Drink of the Week: Make Way for Amaro (TCM Fest Salute #1)

Make Way for Amaro. For the last four years or so I’ve had the privilege of attending the annual TCM Classic Film Festival. It’s been great and I’ve been able to cover it from a few different angles, both as a classic film loving cinephile and, last year especially, as a cinema-addled boozer.

This year, however, I’ve come up with a slightly different approach and will be covering the festival right from DOTW. For the next few weeks, rather than simply stealing drinks from elsewhere and trying them out myself as per usual, I’m going to be whipping up my own creations, all inspired by some of the amazing films I was lucky enough to see projected on the big screen in my native Hollywood. I’m not promising they’re all going to be cocktail classics. I’m not even necessarily promising they’ll be any good. I’m definitely not promising that they’ll be terribly original or unique.

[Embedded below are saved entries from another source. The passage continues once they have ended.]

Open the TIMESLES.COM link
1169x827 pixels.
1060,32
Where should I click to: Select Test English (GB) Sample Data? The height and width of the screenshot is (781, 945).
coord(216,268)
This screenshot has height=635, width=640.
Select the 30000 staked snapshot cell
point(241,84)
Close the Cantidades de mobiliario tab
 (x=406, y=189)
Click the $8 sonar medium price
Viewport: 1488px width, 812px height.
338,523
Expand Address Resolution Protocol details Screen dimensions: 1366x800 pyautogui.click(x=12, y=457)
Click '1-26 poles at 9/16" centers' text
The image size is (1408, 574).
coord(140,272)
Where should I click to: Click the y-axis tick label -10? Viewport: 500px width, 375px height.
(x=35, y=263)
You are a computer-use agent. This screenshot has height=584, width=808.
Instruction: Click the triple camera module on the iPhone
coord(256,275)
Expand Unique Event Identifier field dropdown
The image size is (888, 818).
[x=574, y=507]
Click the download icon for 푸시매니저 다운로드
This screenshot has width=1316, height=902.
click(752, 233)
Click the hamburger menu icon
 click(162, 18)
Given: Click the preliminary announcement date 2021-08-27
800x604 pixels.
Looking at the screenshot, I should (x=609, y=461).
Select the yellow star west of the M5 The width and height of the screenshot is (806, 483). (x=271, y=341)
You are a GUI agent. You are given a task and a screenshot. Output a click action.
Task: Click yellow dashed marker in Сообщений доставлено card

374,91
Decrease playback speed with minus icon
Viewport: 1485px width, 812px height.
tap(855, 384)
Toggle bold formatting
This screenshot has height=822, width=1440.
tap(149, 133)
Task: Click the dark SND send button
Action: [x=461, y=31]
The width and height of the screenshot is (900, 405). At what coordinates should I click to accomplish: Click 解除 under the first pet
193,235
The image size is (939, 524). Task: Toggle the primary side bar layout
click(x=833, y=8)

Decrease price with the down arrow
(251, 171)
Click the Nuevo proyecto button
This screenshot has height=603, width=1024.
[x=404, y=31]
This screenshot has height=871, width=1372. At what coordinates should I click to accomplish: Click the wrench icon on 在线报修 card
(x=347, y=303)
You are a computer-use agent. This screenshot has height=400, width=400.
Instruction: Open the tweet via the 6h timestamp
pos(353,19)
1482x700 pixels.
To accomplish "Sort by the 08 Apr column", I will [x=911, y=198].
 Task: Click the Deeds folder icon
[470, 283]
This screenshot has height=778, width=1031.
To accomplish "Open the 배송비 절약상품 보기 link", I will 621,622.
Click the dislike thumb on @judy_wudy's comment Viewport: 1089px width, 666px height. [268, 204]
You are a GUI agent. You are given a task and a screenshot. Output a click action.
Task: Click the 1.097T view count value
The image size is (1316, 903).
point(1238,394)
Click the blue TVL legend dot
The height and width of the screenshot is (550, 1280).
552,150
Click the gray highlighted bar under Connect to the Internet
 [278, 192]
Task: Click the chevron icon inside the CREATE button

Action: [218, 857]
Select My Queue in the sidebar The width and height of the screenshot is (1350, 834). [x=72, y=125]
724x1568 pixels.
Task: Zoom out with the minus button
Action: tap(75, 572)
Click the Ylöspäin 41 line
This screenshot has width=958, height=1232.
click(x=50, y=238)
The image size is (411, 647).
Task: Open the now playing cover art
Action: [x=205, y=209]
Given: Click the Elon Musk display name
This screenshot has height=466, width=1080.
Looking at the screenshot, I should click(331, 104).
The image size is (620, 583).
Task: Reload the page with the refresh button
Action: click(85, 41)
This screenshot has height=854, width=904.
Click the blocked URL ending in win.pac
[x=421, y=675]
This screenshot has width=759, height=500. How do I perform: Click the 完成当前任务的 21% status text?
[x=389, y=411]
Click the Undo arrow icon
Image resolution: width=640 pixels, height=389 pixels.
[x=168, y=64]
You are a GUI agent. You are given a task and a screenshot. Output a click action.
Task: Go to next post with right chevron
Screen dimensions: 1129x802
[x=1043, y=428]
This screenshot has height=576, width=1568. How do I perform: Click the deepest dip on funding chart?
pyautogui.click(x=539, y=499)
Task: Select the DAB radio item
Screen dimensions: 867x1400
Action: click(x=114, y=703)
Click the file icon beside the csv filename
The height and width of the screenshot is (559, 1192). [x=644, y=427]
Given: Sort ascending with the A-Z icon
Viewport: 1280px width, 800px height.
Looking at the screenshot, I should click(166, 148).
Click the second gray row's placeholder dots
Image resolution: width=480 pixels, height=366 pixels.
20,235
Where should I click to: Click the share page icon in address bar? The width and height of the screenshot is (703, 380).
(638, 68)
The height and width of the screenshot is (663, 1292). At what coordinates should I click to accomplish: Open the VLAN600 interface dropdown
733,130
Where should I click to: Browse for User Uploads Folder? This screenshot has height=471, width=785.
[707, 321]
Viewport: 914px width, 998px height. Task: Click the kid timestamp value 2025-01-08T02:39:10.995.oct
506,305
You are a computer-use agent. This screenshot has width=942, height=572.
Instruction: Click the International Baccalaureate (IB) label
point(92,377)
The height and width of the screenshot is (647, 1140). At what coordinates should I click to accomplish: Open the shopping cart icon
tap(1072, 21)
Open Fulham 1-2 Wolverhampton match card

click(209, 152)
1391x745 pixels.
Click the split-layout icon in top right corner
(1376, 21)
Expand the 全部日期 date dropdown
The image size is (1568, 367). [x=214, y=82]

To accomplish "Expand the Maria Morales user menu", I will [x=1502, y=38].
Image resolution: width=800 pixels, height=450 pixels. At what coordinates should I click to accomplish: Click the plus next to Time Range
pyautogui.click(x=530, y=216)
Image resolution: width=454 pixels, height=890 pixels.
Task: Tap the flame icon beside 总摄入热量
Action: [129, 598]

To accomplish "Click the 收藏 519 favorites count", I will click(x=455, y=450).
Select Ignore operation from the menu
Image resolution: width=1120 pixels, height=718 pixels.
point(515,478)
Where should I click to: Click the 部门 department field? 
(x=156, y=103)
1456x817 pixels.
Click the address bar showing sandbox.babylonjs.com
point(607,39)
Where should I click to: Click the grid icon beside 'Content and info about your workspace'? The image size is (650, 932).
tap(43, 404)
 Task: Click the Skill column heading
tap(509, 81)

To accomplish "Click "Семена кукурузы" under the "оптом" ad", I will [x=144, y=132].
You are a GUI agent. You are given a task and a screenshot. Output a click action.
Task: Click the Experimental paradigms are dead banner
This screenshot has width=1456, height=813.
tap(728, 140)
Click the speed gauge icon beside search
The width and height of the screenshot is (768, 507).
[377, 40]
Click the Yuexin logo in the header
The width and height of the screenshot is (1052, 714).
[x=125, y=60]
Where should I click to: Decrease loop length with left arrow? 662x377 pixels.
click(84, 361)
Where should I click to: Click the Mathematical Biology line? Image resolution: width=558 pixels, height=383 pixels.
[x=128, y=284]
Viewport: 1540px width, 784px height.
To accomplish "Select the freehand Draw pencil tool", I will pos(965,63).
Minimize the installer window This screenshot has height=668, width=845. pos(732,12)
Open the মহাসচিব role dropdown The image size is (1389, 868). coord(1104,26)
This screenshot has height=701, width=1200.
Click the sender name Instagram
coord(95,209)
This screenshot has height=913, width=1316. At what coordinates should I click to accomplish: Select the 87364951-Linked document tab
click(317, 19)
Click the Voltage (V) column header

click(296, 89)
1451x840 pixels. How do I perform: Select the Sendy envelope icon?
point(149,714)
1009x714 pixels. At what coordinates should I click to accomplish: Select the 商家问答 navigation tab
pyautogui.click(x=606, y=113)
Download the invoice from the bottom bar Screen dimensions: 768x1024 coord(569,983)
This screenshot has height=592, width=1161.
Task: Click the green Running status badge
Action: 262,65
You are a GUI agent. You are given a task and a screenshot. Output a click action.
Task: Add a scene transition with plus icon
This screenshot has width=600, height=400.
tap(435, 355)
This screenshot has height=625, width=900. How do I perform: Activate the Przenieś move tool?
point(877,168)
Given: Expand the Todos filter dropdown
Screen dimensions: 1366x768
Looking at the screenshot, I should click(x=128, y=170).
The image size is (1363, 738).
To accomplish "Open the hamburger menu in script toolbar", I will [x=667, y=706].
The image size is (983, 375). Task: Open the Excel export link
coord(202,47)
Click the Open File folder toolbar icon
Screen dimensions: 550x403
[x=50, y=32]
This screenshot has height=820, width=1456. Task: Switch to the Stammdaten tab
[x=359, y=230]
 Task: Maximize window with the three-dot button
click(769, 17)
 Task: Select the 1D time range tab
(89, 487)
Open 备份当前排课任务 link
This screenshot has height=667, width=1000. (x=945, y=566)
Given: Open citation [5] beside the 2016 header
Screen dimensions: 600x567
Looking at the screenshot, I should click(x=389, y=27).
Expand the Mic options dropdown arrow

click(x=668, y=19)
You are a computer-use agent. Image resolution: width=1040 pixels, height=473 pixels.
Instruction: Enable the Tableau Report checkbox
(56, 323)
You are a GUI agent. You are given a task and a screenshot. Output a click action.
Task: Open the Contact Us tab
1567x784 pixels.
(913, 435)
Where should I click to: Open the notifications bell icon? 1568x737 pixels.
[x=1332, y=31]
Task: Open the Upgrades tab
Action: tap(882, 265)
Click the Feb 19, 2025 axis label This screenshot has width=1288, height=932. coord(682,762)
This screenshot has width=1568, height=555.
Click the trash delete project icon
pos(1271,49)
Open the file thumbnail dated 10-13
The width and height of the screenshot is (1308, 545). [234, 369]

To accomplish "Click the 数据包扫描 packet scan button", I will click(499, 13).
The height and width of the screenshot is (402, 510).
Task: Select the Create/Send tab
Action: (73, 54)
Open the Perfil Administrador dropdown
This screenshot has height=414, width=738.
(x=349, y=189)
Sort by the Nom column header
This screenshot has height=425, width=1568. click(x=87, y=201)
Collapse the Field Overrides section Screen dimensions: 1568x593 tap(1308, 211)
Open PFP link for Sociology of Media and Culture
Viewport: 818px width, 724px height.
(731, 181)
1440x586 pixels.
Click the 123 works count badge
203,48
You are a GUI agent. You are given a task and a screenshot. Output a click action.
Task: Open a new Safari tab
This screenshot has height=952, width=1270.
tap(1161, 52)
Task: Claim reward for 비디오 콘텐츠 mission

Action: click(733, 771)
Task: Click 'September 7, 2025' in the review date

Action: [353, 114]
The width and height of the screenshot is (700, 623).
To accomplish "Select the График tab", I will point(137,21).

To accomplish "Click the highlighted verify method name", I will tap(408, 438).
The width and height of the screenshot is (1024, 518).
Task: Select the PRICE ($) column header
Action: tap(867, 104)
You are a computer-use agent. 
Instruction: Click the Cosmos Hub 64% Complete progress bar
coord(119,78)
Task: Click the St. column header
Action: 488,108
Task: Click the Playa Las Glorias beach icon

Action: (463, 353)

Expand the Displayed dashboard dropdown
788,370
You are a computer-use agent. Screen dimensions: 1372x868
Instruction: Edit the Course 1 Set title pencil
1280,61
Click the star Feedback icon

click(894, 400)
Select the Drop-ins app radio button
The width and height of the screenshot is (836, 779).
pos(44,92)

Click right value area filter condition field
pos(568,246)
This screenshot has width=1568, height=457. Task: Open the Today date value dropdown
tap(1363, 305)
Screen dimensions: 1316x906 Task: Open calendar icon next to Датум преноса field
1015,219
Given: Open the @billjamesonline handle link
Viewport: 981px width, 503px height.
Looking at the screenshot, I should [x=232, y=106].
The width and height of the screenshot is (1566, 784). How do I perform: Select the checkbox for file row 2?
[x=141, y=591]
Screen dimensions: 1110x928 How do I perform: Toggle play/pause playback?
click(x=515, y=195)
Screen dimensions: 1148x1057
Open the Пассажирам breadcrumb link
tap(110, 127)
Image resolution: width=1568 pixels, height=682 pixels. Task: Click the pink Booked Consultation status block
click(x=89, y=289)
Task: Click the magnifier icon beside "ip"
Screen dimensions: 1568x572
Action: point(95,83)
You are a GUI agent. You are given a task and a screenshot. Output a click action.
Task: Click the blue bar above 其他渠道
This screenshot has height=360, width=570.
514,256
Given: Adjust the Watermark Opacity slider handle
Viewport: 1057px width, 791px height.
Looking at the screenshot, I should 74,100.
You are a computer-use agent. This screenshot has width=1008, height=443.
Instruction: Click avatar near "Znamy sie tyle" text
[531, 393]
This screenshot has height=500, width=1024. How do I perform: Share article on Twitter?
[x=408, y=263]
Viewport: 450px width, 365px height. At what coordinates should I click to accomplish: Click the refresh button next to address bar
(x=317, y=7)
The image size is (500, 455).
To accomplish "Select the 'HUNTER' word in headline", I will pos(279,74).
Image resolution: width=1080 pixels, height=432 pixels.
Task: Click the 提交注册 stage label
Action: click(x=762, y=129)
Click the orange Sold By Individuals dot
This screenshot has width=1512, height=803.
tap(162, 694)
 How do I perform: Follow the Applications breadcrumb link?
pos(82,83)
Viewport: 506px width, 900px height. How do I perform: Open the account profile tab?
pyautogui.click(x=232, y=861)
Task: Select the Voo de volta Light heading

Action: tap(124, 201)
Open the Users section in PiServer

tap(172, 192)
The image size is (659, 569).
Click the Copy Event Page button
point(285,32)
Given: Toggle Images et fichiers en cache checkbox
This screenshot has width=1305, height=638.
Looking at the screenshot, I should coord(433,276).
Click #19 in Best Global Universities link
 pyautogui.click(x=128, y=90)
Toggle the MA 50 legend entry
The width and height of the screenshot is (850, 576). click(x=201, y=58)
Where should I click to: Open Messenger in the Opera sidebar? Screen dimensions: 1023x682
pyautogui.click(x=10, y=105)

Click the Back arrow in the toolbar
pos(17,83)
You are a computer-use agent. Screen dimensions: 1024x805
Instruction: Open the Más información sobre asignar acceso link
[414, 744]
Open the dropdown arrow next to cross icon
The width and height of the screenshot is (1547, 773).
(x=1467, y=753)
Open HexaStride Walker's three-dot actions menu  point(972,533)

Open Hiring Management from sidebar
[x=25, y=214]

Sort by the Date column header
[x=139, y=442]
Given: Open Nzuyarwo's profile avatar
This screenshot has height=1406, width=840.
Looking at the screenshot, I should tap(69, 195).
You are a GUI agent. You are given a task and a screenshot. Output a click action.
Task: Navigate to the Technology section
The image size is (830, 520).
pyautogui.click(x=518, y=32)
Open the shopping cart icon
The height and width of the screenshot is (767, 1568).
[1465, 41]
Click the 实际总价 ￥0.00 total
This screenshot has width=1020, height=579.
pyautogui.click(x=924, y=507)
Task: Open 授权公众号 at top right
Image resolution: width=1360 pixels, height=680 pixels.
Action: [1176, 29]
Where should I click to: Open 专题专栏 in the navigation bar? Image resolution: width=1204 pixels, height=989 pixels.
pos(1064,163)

I am, however, reasonably certain that it’s a great excuse for me talk a little bit about a few remarkable movies.

I’m happy to say, the first drink of our series surprised me by turning out to be very drinkable indeed. In fact, I think I’ll have an easier time persuading many of you to try the drink that than to watch the film. That’s because, our selection is a tragicomic masterpiece about an elderly couple who are forced to separate by the behavior of their selfish, but all too understandable, adult children.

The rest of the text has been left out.